++++ Data ++++

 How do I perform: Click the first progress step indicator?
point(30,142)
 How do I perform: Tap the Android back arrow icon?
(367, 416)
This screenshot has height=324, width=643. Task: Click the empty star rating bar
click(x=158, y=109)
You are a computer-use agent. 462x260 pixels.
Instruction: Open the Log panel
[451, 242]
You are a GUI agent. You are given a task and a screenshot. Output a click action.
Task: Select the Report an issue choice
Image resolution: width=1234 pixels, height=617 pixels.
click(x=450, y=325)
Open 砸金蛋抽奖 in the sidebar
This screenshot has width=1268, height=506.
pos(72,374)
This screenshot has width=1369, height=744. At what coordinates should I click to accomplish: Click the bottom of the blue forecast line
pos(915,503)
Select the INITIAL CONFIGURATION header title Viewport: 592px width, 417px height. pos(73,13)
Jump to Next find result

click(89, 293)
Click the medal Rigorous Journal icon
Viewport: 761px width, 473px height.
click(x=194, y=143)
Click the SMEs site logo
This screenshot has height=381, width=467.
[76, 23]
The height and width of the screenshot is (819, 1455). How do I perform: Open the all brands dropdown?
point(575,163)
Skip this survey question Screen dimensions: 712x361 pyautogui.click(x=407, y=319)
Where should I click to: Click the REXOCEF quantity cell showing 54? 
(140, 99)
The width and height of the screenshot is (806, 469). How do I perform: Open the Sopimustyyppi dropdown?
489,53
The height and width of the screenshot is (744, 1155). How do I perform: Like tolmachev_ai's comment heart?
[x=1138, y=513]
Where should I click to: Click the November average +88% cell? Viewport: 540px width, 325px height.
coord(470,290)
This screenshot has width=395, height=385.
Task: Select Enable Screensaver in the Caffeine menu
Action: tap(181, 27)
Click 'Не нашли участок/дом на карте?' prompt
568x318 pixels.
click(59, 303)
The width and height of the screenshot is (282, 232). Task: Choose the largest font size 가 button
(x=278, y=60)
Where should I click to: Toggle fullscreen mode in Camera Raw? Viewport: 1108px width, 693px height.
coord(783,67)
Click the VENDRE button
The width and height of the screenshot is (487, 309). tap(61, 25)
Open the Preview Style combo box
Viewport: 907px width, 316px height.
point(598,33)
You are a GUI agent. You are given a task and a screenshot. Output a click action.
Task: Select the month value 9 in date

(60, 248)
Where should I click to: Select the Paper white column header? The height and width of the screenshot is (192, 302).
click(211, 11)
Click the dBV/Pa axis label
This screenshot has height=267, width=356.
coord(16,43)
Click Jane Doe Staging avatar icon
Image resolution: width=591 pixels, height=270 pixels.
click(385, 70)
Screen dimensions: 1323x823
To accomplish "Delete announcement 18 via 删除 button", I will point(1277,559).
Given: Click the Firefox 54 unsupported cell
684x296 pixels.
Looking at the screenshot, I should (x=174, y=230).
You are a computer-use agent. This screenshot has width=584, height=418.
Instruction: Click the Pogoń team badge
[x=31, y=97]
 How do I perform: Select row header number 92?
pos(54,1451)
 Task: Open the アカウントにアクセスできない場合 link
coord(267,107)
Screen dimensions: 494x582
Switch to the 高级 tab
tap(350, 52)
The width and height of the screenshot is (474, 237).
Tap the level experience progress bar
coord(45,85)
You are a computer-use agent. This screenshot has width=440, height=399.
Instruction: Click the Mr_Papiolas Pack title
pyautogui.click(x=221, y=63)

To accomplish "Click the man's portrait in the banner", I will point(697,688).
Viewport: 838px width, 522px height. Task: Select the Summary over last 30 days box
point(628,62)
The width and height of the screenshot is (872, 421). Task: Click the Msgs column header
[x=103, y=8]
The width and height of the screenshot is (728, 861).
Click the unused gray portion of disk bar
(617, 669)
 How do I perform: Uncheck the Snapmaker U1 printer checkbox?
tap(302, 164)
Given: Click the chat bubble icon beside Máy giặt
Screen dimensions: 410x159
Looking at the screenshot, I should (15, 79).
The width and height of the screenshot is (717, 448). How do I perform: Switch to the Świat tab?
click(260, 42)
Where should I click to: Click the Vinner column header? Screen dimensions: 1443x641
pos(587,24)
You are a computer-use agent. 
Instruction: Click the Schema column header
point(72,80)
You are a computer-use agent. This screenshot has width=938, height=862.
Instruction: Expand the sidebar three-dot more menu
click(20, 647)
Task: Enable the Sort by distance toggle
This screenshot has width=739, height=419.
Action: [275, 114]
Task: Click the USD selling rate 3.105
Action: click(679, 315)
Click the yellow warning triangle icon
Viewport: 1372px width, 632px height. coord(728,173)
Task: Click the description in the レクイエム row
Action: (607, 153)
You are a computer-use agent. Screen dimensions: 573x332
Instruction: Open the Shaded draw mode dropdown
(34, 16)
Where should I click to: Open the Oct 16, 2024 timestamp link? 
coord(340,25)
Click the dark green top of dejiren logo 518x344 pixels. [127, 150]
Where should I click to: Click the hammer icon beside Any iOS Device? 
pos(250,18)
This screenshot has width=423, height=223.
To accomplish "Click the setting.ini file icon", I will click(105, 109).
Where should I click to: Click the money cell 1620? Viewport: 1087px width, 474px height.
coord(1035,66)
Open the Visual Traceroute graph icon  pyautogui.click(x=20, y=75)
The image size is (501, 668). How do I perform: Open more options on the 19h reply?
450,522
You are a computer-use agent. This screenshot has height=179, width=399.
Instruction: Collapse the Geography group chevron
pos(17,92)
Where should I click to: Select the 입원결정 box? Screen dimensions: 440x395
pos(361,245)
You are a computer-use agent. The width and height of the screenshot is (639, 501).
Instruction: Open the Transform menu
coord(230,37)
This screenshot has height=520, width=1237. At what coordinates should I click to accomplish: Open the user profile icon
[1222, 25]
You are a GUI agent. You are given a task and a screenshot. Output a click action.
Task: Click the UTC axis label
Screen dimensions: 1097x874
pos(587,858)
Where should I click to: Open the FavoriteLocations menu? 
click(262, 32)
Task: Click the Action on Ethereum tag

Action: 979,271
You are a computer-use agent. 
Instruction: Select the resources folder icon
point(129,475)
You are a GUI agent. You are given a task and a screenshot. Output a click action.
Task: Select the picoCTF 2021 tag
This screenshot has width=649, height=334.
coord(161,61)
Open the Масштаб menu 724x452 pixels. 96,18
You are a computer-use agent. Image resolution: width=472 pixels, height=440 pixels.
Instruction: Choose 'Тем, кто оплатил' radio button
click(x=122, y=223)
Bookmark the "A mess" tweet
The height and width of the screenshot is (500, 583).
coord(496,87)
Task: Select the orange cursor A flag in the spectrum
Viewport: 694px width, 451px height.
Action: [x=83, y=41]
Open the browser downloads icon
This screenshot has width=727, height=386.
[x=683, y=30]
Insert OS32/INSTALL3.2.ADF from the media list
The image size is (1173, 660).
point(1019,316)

++++

All the entries above must be repeated exactly as they were given.

 How do I perform: Click the first progress step indicator?
point(30,142)
 How do I perform: Tap the Android back arrow icon?
(367, 416)
This screenshot has height=324, width=643. Task: Click the empty star rating bar
click(x=158, y=109)
You are a computer-use agent. 462x260 pixels.
Instruction: Open the Log panel
[451, 242]
You are a GUI agent. You are given a task and a screenshot. Output a click action.
Task: Select the Report an issue choice
Image resolution: width=1234 pixels, height=617 pixels.
click(x=450, y=325)
Open 砸金蛋抽奖 in the sidebar
This screenshot has width=1268, height=506.
pos(72,374)
This screenshot has width=1369, height=744. At what coordinates should I click to accomplish: Click the bottom of the blue forecast line
pos(915,503)
Select the INITIAL CONFIGURATION header title Viewport: 592px width, 417px height. pos(73,13)
Jump to Next find result

click(89, 293)
Click the medal Rigorous Journal icon
Viewport: 761px width, 473px height.
click(x=194, y=143)
Click the SMEs site logo
This screenshot has height=381, width=467.
[76, 23]
The height and width of the screenshot is (819, 1455). How do I perform: Open the all brands dropdown?
point(575,163)
Skip this survey question Screen dimensions: 712x361 pyautogui.click(x=407, y=319)
Where should I click to: Click the REXOCEF quantity cell showing 54? 
(140, 99)
The width and height of the screenshot is (806, 469). How do I perform: Open the Sopimustyyppi dropdown?
489,53
The height and width of the screenshot is (744, 1155). How do I perform: Like tolmachev_ai's comment heart?
[x=1138, y=513]
Where should I click to: Click the November average +88% cell? Viewport: 540px width, 325px height.
coord(470,290)
This screenshot has width=395, height=385.
Task: Select Enable Screensaver in the Caffeine menu
Action: tap(181, 27)
Click 'Не нашли участок/дом на карте?' prompt
568x318 pixels.
click(59, 303)
The width and height of the screenshot is (282, 232). Task: Choose the largest font size 가 button
(x=278, y=60)
Where should I click to: Toggle fullscreen mode in Camera Raw? Viewport: 1108px width, 693px height.
coord(783,67)
Click the VENDRE button
The width and height of the screenshot is (487, 309). tap(61, 25)
Open the Preview Style combo box
Viewport: 907px width, 316px height.
point(598,33)
You are a GUI agent. You are given a task and a screenshot. Output a click action.
Task: Select the month value 9 in date

(60, 248)
Where should I click to: Select the Paper white column header? The height and width of the screenshot is (192, 302).
click(211, 11)
Click the dBV/Pa axis label
This screenshot has height=267, width=356.
coord(16,43)
Click Jane Doe Staging avatar icon
Image resolution: width=591 pixels, height=270 pixels.
click(385, 70)
Screen dimensions: 1323x823
To accomplish "Delete announcement 18 via 删除 button", I will point(1277,559).
Given: Click the Firefox 54 unsupported cell
684x296 pixels.
Looking at the screenshot, I should (x=174, y=230).
You are a computer-use agent. This screenshot has width=584, height=418.
Instruction: Click the Pogoń team badge
[x=31, y=97]
 How do I perform: Select row header number 92?
pos(54,1451)
 Task: Open the アカウントにアクセスできない場合 link
coord(267,107)
Screen dimensions: 494x582
Switch to the 高级 tab
tap(350, 52)
The width and height of the screenshot is (474, 237).
Tap the level experience progress bar
coord(45,85)
You are a computer-use agent. This screenshot has width=440, height=399.
Instruction: Click the Mr_Papiolas Pack title
pyautogui.click(x=221, y=63)

To accomplish "Click the man's portrait in the banner", I will point(697,688).
Viewport: 838px width, 522px height. Task: Select the Summary over last 30 days box
point(628,62)
The width and height of the screenshot is (872, 421). Task: Click the Msgs column header
[x=103, y=8]
The width and height of the screenshot is (728, 861).
Click the unused gray portion of disk bar
(617, 669)
 How do I perform: Uncheck the Snapmaker U1 printer checkbox?
tap(302, 164)
Given: Click the chat bubble icon beside Máy giặt
Screen dimensions: 410x159
Looking at the screenshot, I should (15, 79).
The width and height of the screenshot is (717, 448). How do I perform: Switch to the Świat tab?
click(260, 42)
Where should I click to: Click the Vinner column header? Screen dimensions: 1443x641
pos(587,24)
You are a computer-use agent. 
Instruction: Click the Schema column header
point(72,80)
You are a computer-use agent. This screenshot has width=938, height=862.
Instruction: Expand the sidebar three-dot more menu
click(20, 647)
Task: Enable the Sort by distance toggle
This screenshot has width=739, height=419.
Action: [275, 114]
Task: Click the USD selling rate 3.105
Action: click(679, 315)
Click the yellow warning triangle icon
Viewport: 1372px width, 632px height. coord(728,173)
Task: Click the description in the レクイエム row
Action: (607, 153)
You are a computer-use agent. Screen dimensions: 573x332
Instruction: Open the Shaded draw mode dropdown
(34, 16)
Where should I click to: Open the Oct 16, 2024 timestamp link? 
coord(340,25)
Click the dark green top of dejiren logo 518x344 pixels. [127, 150]
Where should I click to: Click the hammer icon beside Any iOS Device? 
pos(250,18)
This screenshot has width=423, height=223.
To accomplish "Click the setting.ini file icon", I will click(105, 109).
Where should I click to: Click the money cell 1620? Viewport: 1087px width, 474px height.
coord(1035,66)
Open the Visual Traceroute graph icon  pyautogui.click(x=20, y=75)
The image size is (501, 668). How do I perform: Open more options on the 19h reply?
450,522
You are a computer-use agent. This screenshot has height=179, width=399.
Instruction: Collapse the Geography group chevron
pos(17,92)
Where should I click to: Select the 입원결정 box? Screen dimensions: 440x395
pos(361,245)
You are a computer-use agent. The width and height of the screenshot is (639, 501).
Instruction: Open the Transform menu
coord(230,37)
This screenshot has height=520, width=1237. At what coordinates should I click to accomplish: Open the user profile icon
[1222, 25]
You are a GUI agent. You are given a task and a screenshot. Output a click action.
Task: Click the UTC axis label
Screen dimensions: 1097x874
pos(587,858)
Where should I click to: Open the FavoriteLocations menu? 
click(262, 32)
Task: Click the Action on Ethereum tag

Action: 979,271
You are a computer-use agent. 
Instruction: Select the resources folder icon
point(129,475)
You are a GUI agent. You are given a task and a screenshot. Output a click action.
Task: Select the picoCTF 2021 tag
This screenshot has width=649, height=334.
coord(161,61)
Open the Масштаб menu 724x452 pixels. 96,18
You are a computer-use agent. Image resolution: width=472 pixels, height=440 pixels.
Instruction: Choose 'Тем, кто оплатил' radio button
click(x=122, y=223)
Bookmark the "A mess" tweet
The height and width of the screenshot is (500, 583).
coord(496,87)
Task: Select the orange cursor A flag in the spectrum
Viewport: 694px width, 451px height.
Action: [x=83, y=41]
Open the browser downloads icon
This screenshot has width=727, height=386.
[x=683, y=30]
Insert OS32/INSTALL3.2.ADF from the media list
The image size is (1173, 660).
point(1019,316)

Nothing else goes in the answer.